> **SET PROBLEM A**:
Answer the following questions using the official notice below:
(i) What is the date of the circular to which shareholders are referred?
(ii) Up to how many ordinary shares does the proposed offer cover?
(iii) On what date will the general meeting be held?
★ ★ ★ ★ ★
19 Aug 2008 17:06:47
(Official Notice)
Shareholders are referred to the circular dated 14 August 2008 regarding the proposed adoption of the First Addendum to the Gold Reef Share Scheme, whereby certain terms and provisions of the scheme will be amended, and the proposed approval by shareholders of an offer of up to 4 million ordinary shares in the company at the par value of 2cps ("par value") to key executives and management. Further to the above, concerns have been raised by certain minority shareholders of the company that BJ Biyela, JS Friedman, SB Joffe and C Neuberger ("the executive directors") will also participate in the offer to the extent of 976 500 ordinary shares. The executive directors, after considering the sentiment of the minority shareholders, have therefore requested that the remuneration committee exclude them from the current offer on the basis that the offer only be extended to the rest of management. Notwithstanding the above, the remuneration committee is still of the view that the issue of shares at par value is currently the most correct and appropriate way of incentivising and retaining its key management. The company therefore intends to continue with the current offer at the general meeting to be held on 3 September 2008, the only difference being that the executive directors be excluded from the offer. Accordingly, ordinary resolution number 2 will be proposed in modified form to reflect the above.
★ ★ ★ ★ ★
> **SET PROBLEM B**: From the records that follow, reproduce verbatim every line from the one containing "Open the 偏好设置(P) menu" to the one containing "click(192, 424)", including both of those lines.

> **INFORMATION GIVEN**:
★ ★ ★ ★ ★
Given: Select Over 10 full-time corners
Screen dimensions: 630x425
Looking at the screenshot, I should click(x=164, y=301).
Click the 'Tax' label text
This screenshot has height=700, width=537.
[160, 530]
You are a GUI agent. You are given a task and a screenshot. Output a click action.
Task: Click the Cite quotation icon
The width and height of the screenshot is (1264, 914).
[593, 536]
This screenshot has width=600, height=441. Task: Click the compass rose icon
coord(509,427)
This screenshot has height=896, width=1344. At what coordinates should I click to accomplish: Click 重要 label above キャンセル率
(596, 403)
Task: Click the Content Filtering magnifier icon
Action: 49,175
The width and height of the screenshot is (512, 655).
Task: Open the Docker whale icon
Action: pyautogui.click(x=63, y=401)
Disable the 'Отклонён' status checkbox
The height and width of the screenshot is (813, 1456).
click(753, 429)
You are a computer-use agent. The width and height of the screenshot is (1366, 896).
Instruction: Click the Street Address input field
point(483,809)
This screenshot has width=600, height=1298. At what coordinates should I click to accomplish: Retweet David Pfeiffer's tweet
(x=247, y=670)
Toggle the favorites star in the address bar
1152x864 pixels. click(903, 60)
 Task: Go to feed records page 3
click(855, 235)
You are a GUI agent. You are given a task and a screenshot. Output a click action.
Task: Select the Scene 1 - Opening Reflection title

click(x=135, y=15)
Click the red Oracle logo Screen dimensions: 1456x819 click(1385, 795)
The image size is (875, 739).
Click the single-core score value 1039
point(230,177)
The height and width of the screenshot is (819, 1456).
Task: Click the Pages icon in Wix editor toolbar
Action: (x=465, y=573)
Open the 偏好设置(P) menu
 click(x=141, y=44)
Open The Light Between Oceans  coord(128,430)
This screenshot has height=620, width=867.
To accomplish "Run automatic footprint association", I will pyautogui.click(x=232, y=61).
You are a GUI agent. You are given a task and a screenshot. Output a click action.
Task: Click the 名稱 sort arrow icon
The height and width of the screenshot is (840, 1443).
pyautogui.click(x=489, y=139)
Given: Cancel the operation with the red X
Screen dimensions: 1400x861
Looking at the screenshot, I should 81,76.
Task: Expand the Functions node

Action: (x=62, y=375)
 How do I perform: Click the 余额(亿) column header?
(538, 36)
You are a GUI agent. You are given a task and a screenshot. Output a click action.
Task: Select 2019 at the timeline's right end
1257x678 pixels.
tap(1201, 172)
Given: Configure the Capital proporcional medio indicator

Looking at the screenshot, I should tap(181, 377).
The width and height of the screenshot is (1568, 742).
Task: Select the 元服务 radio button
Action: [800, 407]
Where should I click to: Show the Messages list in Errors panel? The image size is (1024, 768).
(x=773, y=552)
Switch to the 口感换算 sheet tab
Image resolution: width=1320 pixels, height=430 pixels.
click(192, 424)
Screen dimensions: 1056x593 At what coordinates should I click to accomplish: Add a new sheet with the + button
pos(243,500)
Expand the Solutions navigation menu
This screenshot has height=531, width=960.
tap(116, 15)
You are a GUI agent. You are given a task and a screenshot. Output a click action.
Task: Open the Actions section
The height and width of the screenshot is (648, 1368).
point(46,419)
★ ★ ★ ★ ★
> **EXERCISE SOLUTION A**:
(i) 14 August 2008
(ii) Up to 4 million ordinary shares
(iii) 3 September 2008

> **EXERCISE SOLUTION B**:
Open the 偏好设置(P) menu
 click(x=141, y=44)
Open The Light Between Oceans  coord(128,430)
This screenshot has height=620, width=867.
To accomplish "Run automatic footprint association", I will pyautogui.click(x=232, y=61).
You are a GUI agent. You are given a task and a screenshot. Output a click action.
Task: Click the 名稱 sort arrow icon
The height and width of the screenshot is (840, 1443).
pyautogui.click(x=489, y=139)
Given: Cancel the operation with the red X
Screen dimensions: 1400x861
Looking at the screenshot, I should 81,76.
Task: Expand the Functions node

Action: (x=62, y=375)
 How do I perform: Click the 余额(亿) column header?
(538, 36)
You are a GUI agent. You are given a task and a screenshot. Output a click action.
Task: Select 2019 at the timeline's right end
1257x678 pixels.
tap(1201, 172)
Given: Configure the Capital proporcional medio indicator

Looking at the screenshot, I should tap(181, 377).
The width and height of the screenshot is (1568, 742).
Task: Select the 元服务 radio button
Action: [800, 407]
Where should I click to: Show the Messages list in Errors panel? The image size is (1024, 768).
(x=773, y=552)
Switch to the 口感换算 sheet tab
Image resolution: width=1320 pixels, height=430 pixels.
click(192, 424)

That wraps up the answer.